現時点では、Excelオプションにある「Format Stale Values」をVBA上で直接制御するための専用プロパティは公式ドキュメントに明示されていません。しかし、将来的にOfficeのオブジェクトモデルが更新されれば、以下のように制御できるプロパティが提供されるかもしれません。

Sub DisableStaleValues()
    ' 仮例: FormatStaleValues プロパティが存在すると仮定した場合
    ' Application.FormatStaleValues = False
End Sub

実際には、レジストリ編集やグループポリシーなどで制御する方法もあるかもしれませんが、現時点では手動設定が主な方法とされています。

「Format Stale Values」機能のメリットとデメリット

「Format Stale Values」を完全にオフにする前に、機能の長所と短所を理解しておきましょう。
以下に簡単な表を用いて整理しました。

メリットデメリット
古い値を視覚的に区別できるため、大規模なシートの管理や監査に役立つ。PDF出力時に意図せず取り消し線が付くなどの不具合が発生する。
計算ミスや更新漏れを早期に発見しやすくなる。一括でオフにすると、本来便利な機能が使えなくなる。
共同作業時、どのセルが再計算必要かをメンバー間で共有しやすい。大きなファイルではExcelの動作が重くなりやすいとの報告もある。

本番環境での運用時には、これらメリットとデメリットのバランスを考慮して機能のオン・オフを決めることが重要です。

その他の対処方法や注意点

ここまでに紹介した再計算と機能オフの方法のほかにも、いくつか対処できる余地があります。

  • 一時的にプリンタドライバを変える
    稀にPDF化のプロセス自体が原因の場合もあります。

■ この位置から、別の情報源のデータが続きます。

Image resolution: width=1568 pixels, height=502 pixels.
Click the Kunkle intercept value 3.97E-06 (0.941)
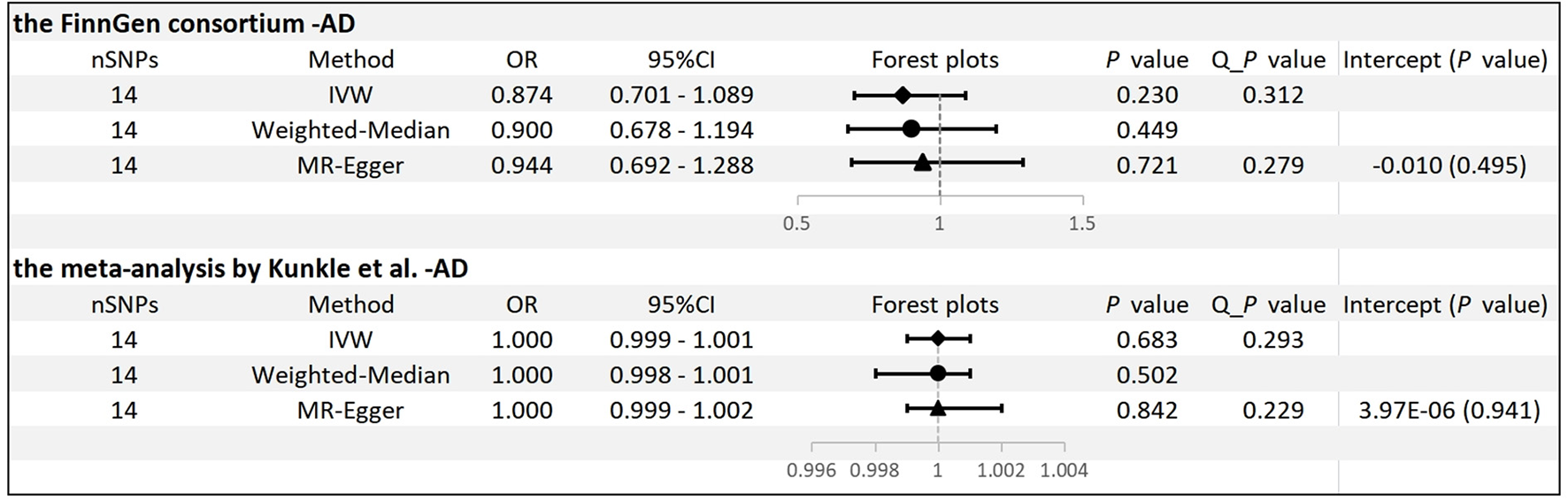coord(1449,410)
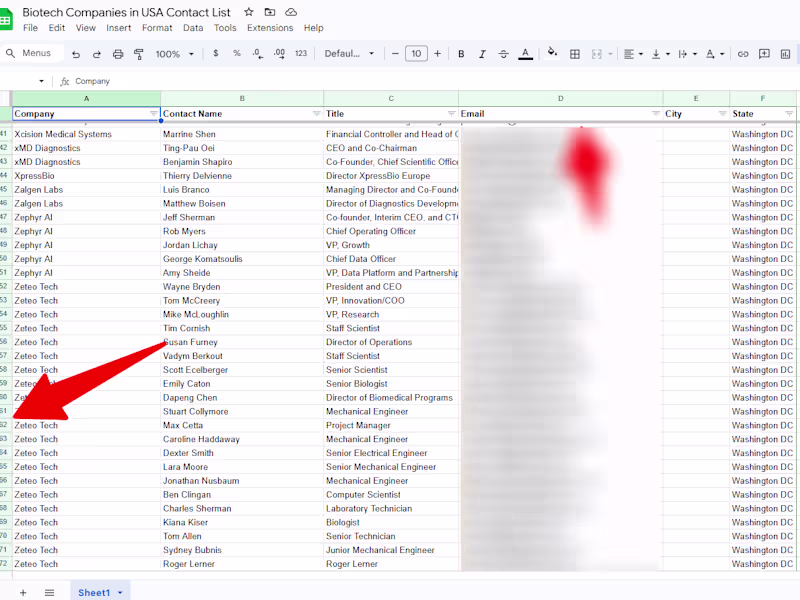Click the Print icon
Screen dimensions: 800x600
coord(118,53)
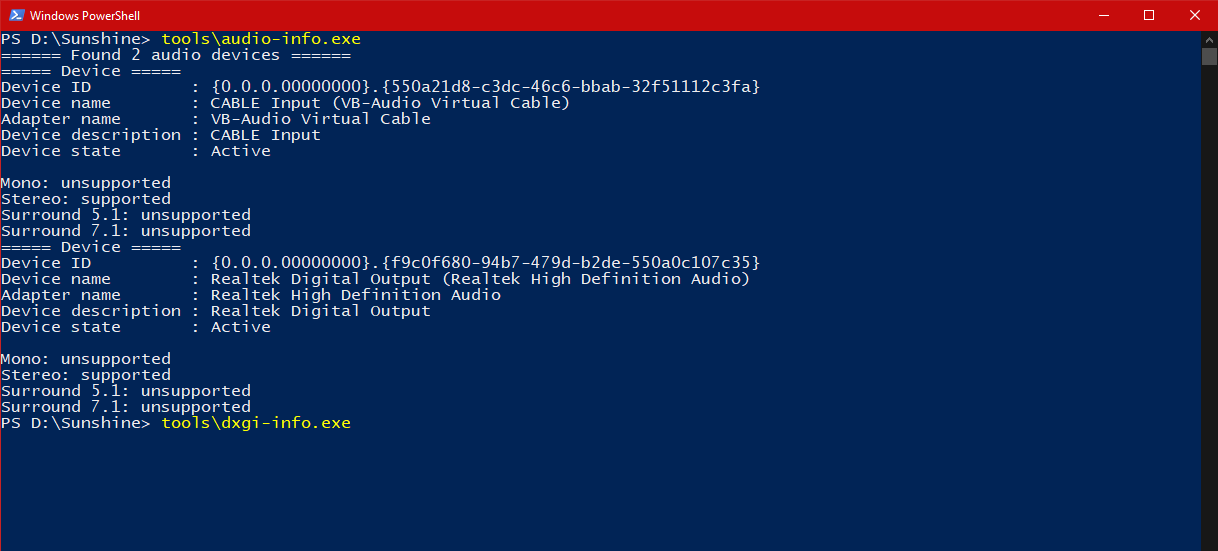The height and width of the screenshot is (551, 1218).
Task: Click the last "Surround 7.1: unsupported" line
Action: (125, 407)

Microsoft Print to PDFやAdobe PDFなど、複数の仮想プリンタを試すことで問題が再現しなくなるケースがあります。
  • レイアウトの問題を疑う
    シートの改ページ設定や余白、フォントの互換性が原因となることも考えられます。別のフォントに変更したり、オフィス共通フォントを利用することで取り消し線が出なくなる例も報告されています。
  • Officeの修復を試してみる
    Officeのクイック修復またはオンライン修復を試すと問題が解決される可能性があります。ファイルや設定が破損している場合には修復プロセスが有効です。
  • Excelのバージョンを確認する
    現時点でMicrosoft 365の特定ビルド(例: 2409 Build 16.0.18025.20160 64-bit など)で多く報告されています。以前のバージョン(例: Version 2402 Build 16.0.17328.20550)では問題がないこともあるため、バージョンを戻すかアップデートを待つなどの検討が必要です。
  • 共同作業環境での整合性
    複数PCで共同作業する際には、Excelのバージョンや「Format Stale Values」の設定が異なると予期せぬトラブルが起きやすいです。同一バージョン・同一設定を揃えておくのが理想です。

まとめ

Excelの「Format Stale Values」は、本来は大規模データや複雑な数式を管理する上で便利な機能ですが、PDF出力時に意図せず取り消し線が付与されてしまうトラブルを引き起こすことがあります。根本的な原因は、Excelがワークブックの値を最新状態と判断していないことにあるため、再計算を徹底するだけでも多くのケースでは解決します。どうしても再計算が難しい場合や性能面で課題がある場合は、「Format Stale Values」を無効にするなどの方法を検討しましょう。

実際の運用では、手動でPDFを作る際には問題が起きないのにVBAを介したPDF生成でのみ不具合が出る場合が多いでしょう。そんなときには、まず再計算コードを挿入してみる、機能をオフにしてみる、異なる仮想プリンタを使ってみるなど、一つずつ対処を試すことが重要です。Excelバージョンの違いや、外部ファイルからの参照、マクロの記述方法など複数の要素が絡むこともあるので、丁寧に原因を切り分けながら最善策を見つけてみてください。